When a rhyme is good – really good – it is not just fun to read aloud, it is almost irresistible, like an itch that must be scratched. And not just for me; I have bonded with my kids over a good rhyme. Peepo! was a joy to read with all three of them, it’s so fun to leave a beat hanging in the air, and to hear your squishy little infant fill it with a joyful burst of ‘PEE-PO!’ at just the right second.
A book that rhymes is a book that you can read with your child, not just to them. The rhythm of the words helps build their confidence in what word is coming next, and each turn of the page becomes part and parcel with the rhythm of the story. I suppose I hope that my books will provide similarly special moments for the parents and kids that encounter them – perhaps my stories can become part of the rhythm of their nightly routine. That would be lovely.
Of course, not all the picture books that I (or my kids) enjoy rhyme. There are authors that I hugely admire who never write in rhyme – Jon Klassen’s strange and funny stories are a great example of books that would actually lose their charm if they were written in rhyming verse. It’s just that when I am faced with a blank page and the start of a new story it seems almost inevitable that the first line will come out sounding like it needs to have a rhyme. I think about my stories when I walk, and something about the movement of myself and the world around me brings out the rhymes.
When I started writing Alone!, I knew that this concept that I had for a story about someone that likes to be one their own would be set in a house on a hill, and so the main character, it seemed to me, might as well be called Billy McGill.
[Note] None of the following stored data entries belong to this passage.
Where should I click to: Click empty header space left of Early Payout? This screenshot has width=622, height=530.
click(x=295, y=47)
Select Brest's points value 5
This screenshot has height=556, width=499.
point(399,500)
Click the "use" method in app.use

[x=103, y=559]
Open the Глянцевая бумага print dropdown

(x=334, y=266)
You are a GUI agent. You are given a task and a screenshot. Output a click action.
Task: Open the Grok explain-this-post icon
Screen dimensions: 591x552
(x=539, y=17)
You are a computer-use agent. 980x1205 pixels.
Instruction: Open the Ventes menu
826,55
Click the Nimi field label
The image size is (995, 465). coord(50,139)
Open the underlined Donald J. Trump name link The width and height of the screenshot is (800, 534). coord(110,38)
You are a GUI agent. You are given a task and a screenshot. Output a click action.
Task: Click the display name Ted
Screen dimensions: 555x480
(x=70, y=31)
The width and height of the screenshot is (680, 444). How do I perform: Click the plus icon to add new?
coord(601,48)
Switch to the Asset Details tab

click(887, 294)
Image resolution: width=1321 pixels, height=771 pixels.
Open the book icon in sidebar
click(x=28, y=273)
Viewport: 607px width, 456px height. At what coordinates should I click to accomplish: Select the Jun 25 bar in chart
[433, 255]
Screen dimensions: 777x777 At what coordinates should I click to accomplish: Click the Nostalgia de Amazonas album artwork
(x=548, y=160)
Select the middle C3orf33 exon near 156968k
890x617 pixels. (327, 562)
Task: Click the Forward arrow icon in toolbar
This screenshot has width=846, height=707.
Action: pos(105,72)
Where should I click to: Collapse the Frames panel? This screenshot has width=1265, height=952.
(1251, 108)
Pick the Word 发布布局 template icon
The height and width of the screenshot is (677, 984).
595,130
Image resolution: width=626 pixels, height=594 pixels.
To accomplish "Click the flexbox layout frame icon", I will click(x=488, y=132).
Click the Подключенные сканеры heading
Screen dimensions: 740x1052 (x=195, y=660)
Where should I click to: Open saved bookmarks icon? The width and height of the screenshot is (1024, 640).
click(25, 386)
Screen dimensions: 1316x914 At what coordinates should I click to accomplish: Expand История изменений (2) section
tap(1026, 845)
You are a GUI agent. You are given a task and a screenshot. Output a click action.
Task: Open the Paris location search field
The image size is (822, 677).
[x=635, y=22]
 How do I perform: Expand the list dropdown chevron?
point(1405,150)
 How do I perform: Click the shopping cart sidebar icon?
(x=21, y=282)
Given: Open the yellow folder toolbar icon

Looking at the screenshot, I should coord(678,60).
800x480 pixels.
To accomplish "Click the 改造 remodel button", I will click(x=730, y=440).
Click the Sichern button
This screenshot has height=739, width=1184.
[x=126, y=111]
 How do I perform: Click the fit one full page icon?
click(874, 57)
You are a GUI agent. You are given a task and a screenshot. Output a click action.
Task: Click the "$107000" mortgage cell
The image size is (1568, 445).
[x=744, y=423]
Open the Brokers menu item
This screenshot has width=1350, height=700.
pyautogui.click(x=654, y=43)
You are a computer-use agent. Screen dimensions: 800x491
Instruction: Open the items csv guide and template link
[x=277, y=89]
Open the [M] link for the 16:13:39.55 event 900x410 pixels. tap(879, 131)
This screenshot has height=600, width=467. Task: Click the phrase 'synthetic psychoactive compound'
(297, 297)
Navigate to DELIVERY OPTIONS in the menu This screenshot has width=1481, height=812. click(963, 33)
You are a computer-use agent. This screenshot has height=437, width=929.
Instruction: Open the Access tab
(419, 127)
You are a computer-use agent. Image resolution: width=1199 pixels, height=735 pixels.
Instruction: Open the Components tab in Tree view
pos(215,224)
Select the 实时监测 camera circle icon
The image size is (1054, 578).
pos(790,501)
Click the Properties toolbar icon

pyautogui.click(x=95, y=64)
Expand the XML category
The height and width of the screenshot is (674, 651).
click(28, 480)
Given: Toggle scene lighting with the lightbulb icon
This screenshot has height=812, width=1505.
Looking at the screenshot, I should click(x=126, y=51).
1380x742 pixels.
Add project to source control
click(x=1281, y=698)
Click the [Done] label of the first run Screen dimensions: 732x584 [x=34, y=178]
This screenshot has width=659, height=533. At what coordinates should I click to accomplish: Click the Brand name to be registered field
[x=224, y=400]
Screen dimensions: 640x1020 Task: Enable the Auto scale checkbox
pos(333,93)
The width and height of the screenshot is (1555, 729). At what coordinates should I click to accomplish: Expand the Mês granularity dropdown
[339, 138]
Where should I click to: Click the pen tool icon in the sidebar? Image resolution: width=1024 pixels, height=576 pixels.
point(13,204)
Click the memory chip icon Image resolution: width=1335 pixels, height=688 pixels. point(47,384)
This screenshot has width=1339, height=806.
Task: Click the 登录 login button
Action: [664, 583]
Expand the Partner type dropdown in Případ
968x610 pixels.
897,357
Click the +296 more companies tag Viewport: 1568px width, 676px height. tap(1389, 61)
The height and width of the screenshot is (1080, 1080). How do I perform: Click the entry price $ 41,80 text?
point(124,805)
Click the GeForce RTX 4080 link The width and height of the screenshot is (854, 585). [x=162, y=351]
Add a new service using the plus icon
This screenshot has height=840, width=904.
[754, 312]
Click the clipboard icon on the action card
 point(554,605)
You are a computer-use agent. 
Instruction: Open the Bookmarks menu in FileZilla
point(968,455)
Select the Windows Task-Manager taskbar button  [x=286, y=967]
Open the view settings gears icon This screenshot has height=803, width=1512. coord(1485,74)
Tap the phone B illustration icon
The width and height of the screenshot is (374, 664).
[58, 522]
Before I had too much time to think about it, I had written ‘there once was a boy called Billy McGill, who lived by himself at the top of a hill….’ From that point on, it could never not rhyme.
Perhaps one day I will write a book that doesn’t rhyme, but for now, brown cow, the world seems filled with juicy and irresistible couplets, just waiting to find their home in a book.
Alone! by Barry Falls was published on 4th March by Pavilion Children’s Books: Alone! | Just Imagine… (justimaginestorycentre.co.uk)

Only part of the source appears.